Lama Zopa Rinpoche is the spiritual director of the Foundation for the Preservation of Mahayana Tradition (FPMT), a Tibetan Buddhist organization dedicated to the transmission of the Mahayana Buddhist tradition and values worldwide through teaching, meditation and community service.
18
“If we want to develop Dharma wisdom, then offer light.”
So said Lama Zopa Rinpoche during a teaching in Singapore in 2013. What are the results of offering lights? Rinpoche explained, “It is mentioned that if we make offerings of light or incense, do prostrations and so forth, we collect numberless great merits … By making light offerings, you are able to dispel the darkness of ignorance and achieve wisdom. By offering light, you are never in darkness while you are circling in samsara. There will always be light. And offering light just one time to Buddha creates the karma to have great wealth for many hundreds or thousands of lifetimes … [We also attain] a higher rebirth, in a pure land. We quickly achieve nirvana, and not only nirvana but also the great nirvana, enlightenment. These are the benefits of offering light.”
Rinpoche also made clear that all lights can be offered. “Many people might think if you are offering light, it should be just a butter lamp, a candle or an oil lamp. Thinking that you can’t offer the other lights in the house, for example, electric lights, is a very limited idea. Thinking that you can only offer candles is wrong.

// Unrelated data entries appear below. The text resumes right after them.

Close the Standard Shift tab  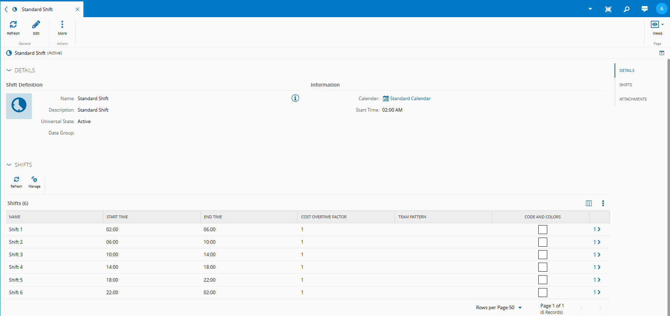click(x=77, y=9)
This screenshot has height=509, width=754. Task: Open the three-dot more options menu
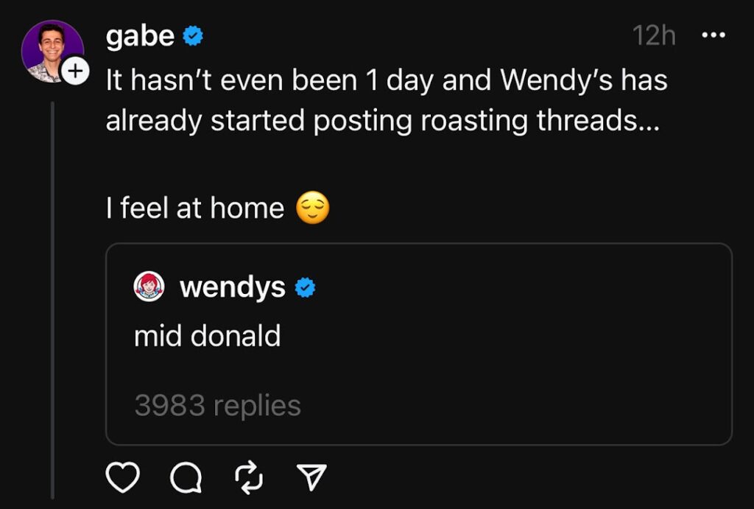[x=714, y=35]
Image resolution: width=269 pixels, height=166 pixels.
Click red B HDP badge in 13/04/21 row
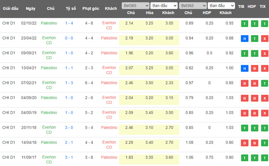pos(253,69)
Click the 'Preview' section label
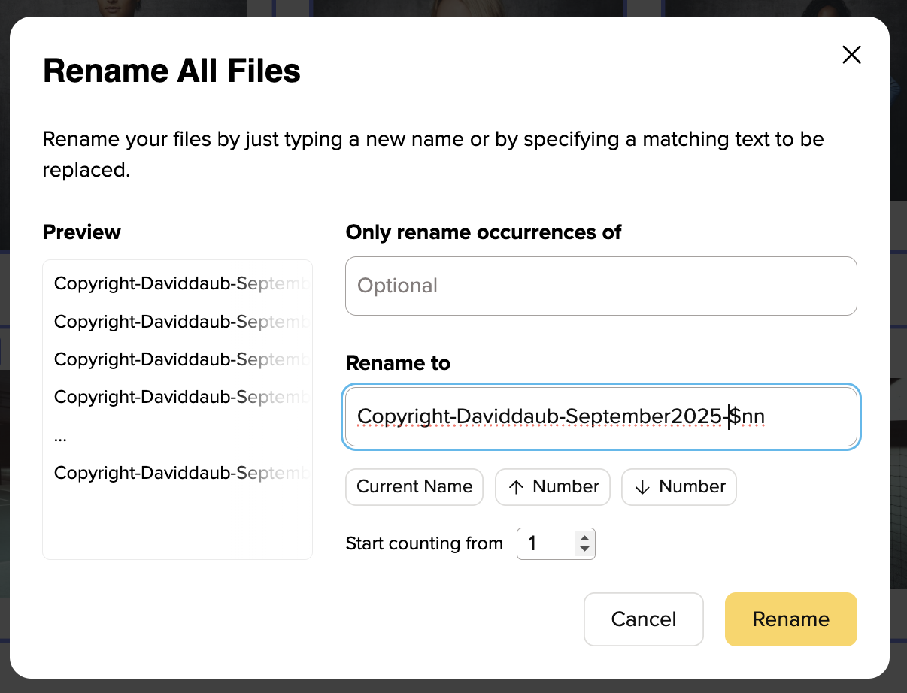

Whatever light is more clear and dispels darkness, that is the better light, so you can offer all the lights in the house.”
Read Lama Zopa Rinpoche’s teaching on light offerings in The Benefits of Making Offerings in the Lama Yeshe Wisdom Archive.
Learn more about how to make light offerings and other offerings in the book Extensive Offering Practices by Lama Zopa Rinpoche, available in The Foundation Store.
Lama Zopa Rinpoche is the spiritual director of the Foundation for the Preservation of Mahayana Tradition (FPMT), a Tibetan Buddhist organization dedicated to the transmission of the Mahayana Buddhist tradition and values worldwide through teaching, meditation and community service.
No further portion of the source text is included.